- _Data provided_

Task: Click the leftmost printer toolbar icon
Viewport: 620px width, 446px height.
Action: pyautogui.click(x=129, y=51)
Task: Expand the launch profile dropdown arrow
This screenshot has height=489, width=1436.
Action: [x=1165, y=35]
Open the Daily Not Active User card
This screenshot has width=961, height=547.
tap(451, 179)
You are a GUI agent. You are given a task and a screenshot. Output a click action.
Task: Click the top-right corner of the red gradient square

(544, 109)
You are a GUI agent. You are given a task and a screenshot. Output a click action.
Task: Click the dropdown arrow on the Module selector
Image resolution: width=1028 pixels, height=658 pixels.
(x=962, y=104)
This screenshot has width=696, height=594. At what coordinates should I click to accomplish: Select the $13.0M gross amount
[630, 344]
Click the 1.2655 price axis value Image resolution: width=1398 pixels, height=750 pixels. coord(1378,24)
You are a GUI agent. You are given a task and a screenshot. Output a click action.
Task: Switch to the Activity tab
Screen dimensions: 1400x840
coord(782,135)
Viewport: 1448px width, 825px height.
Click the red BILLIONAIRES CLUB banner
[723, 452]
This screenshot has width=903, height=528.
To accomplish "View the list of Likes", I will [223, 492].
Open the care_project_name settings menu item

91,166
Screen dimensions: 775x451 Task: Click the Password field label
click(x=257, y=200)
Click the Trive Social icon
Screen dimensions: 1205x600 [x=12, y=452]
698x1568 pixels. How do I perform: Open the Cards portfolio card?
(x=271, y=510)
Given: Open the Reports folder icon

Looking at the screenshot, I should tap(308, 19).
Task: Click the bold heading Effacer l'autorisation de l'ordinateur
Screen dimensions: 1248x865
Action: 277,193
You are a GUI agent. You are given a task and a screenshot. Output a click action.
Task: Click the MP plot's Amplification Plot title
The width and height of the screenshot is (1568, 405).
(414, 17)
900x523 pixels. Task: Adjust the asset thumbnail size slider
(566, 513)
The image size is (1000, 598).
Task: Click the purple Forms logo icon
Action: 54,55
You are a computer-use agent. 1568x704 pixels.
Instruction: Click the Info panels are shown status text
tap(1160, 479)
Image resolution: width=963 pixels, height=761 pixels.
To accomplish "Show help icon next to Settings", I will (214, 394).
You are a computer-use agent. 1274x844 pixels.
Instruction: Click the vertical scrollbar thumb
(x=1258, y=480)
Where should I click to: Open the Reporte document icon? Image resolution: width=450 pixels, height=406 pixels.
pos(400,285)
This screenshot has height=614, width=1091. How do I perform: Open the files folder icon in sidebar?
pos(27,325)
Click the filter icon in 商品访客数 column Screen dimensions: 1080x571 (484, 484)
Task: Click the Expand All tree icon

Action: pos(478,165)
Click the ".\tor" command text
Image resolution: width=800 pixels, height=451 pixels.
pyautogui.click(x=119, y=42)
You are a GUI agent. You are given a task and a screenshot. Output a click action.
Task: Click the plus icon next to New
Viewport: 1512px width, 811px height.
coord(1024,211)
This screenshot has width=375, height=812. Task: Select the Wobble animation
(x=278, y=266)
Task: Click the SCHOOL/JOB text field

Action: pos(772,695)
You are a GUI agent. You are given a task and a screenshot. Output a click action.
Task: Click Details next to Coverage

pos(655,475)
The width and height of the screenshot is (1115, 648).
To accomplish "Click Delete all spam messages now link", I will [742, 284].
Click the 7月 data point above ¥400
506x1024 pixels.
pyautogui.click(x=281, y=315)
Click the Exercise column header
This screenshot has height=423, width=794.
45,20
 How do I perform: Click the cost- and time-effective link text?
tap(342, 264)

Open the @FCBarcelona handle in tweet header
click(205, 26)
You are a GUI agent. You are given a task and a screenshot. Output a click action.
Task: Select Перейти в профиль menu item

- _What the exercise asks_
From the listing above, pick out each line where the word "computer" appears.

- _Written response_
You are a computer-use agent. 1568x704 pixels.
You are a computer-use agent. 1274x844 pixels.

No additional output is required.